Appellant was indicted and tried on a charge of rape in violation of A.R.S. § 13-611(A). The jury found him not guilty of forcible rape and statutory rape, but found him guilty of the lesser offense of assault with intent to commit rape. Before trial, appellant had admitted for purposes of sentencing that he had previously been convicted of involuntary manslaughter. The court therefore sentenced him to a term of not less than ten years nor more than ten years and one day in the Arizona State Prison.

Appellant raises three questions on appeal: (1) whether the evidence was sufficient to support a conviction for assault with intent to commit rape; (2) whether the trial court committed fundamental error in failing to instruct the jury that the charge of assault with intent to commit rape requires an intent to commit forcible rape and (3) whether the sentence was excessive.

Because the second question indicates some confusion as to the basic nature of the offense of which appellant was convicted, we will address that issue first. Appellant argues that there is no crime of assault with intent to commit second degree or statutory rape and that the trial court’s failure to so instruct the jury constituted fundamental error. The Arizona case law and the clear weight of authority, however, refute appellant’s contention.
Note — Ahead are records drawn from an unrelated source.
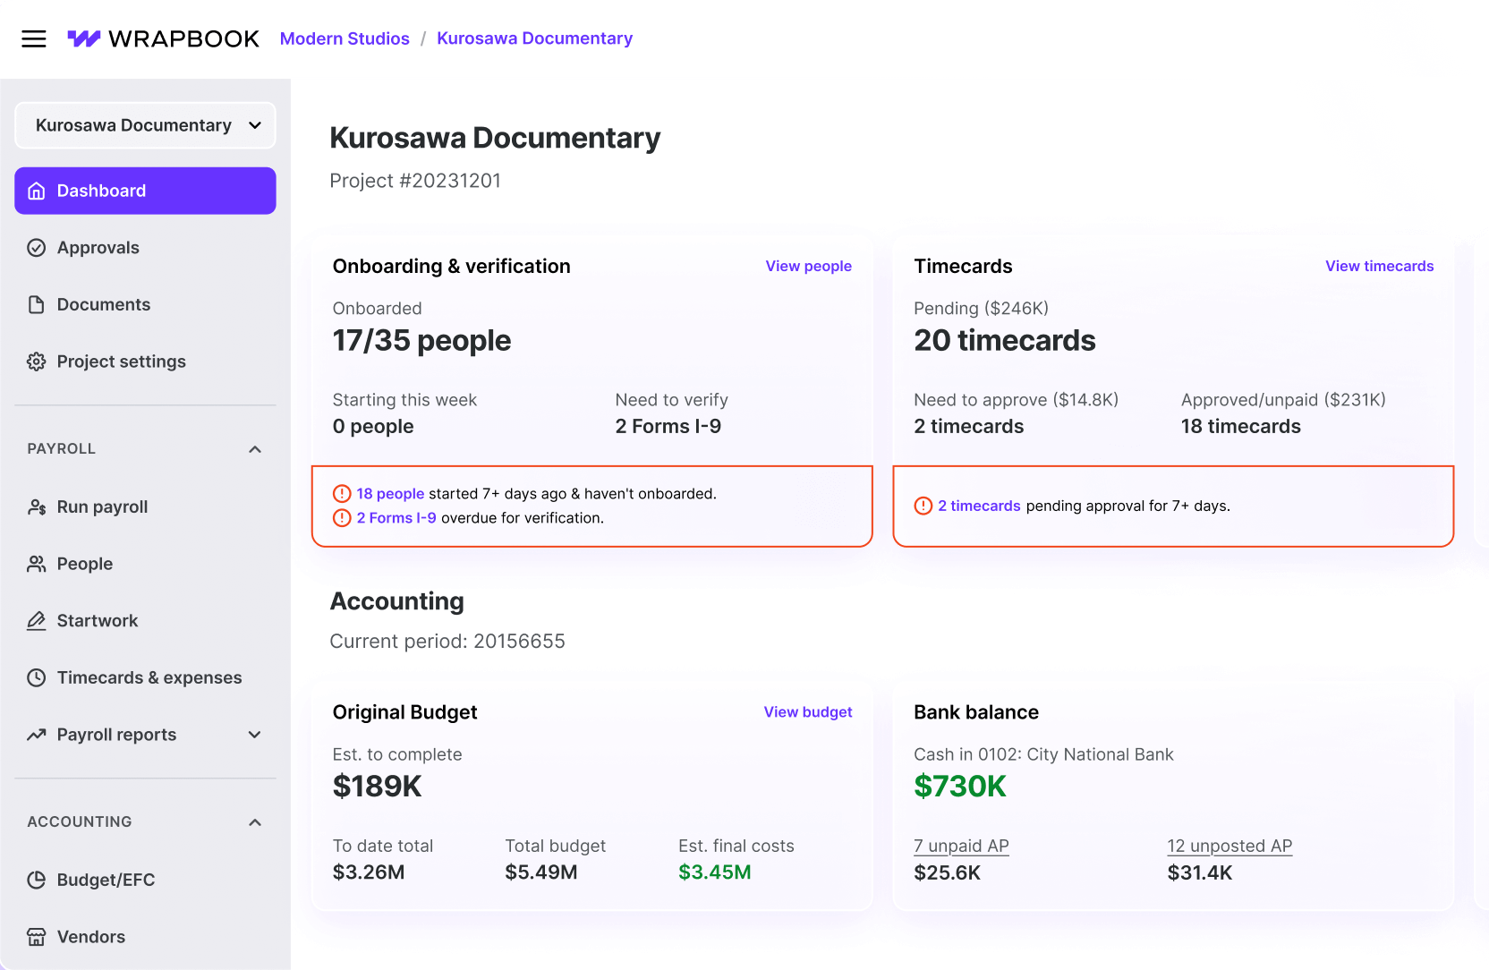The height and width of the screenshot is (970, 1489).
Task: Open the hamburger navigation menu
Action: (x=34, y=38)
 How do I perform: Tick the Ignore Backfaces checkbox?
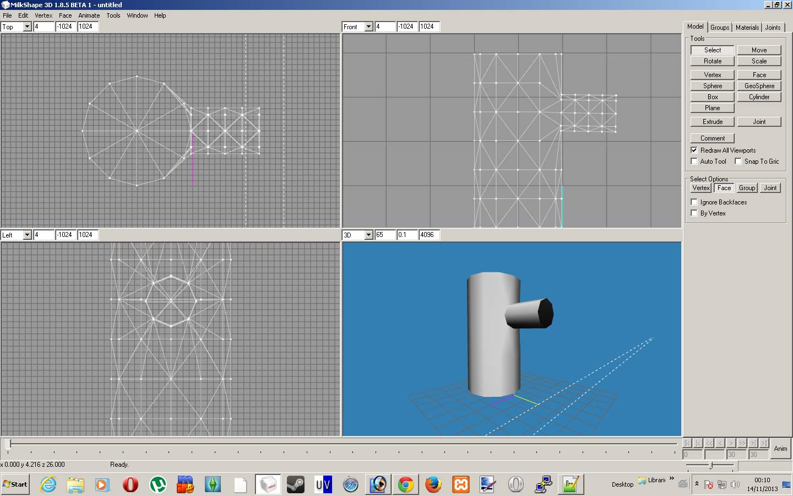click(x=694, y=202)
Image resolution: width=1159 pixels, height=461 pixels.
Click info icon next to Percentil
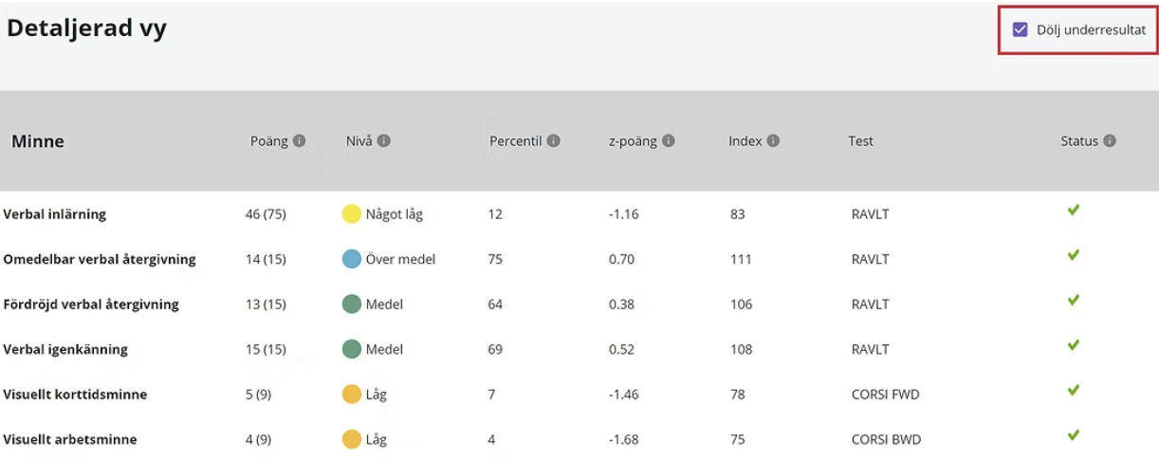coord(553,141)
Appellant relies in part on State v. Cipriano, 24 Ariz.App. 478, 539 P.2d 952 (1975) where this court stated that assault with intent to commit rape required proof of (1) an assault, (2) an intent to have carnal knowledge of the female and (3) a purpose to carry this intent into effect by means of force and against the will of the female. Cipriano, however, dealt with a victim above the statutory age and thus envisioned a victim capable of consenting. When the victim is a minor, the State need not show that the attempt was forcible and against her will. The rationale is logical and well-established: since a girl under the age of consent is incompetent to consent to the act of intercourse, she cannot consent to an assault where the intent was to have sexual intercourse. Callaghan v. State, 17 Ariz. 529, 155 P. 308 (1916). See also Allison v. United States, 133 U.S.App.D.C. 159, 409 F.2d 445 (1969); State v. McDaniel, 204 N.W.2d 627 (Iowa 1973); Cunningham v. State, 85 Ga.App. 216, 68 S.E.2d 614 (1952); State v. Bowden, 154 Fla. 511, 18 So.2d 478 (1944); Fannin v. State, 65 Okl.Cr. 444, 88 P.2d 671 (1939); State v. Smith, 90 Utah 482, 62 P.2d 1110 (1936); 75 C.J.S. Rape §28; 65 Am.Jur. Rape § 23; Annot. 81 [469]*469A.L.R. 599. Furthermore, the fact that our rape statute was amended so as to divide the crime of rape into degrees does not, as appellant contends, affect the law as to assault with intent to commit rape. The new statute merely states the different circumstances under which sexual intercourse constitutes the crime of rape and does not set forth separate and distinct crimes. State v. Klem, 108 Ariz. 349, 498 P.2d 216 (1972).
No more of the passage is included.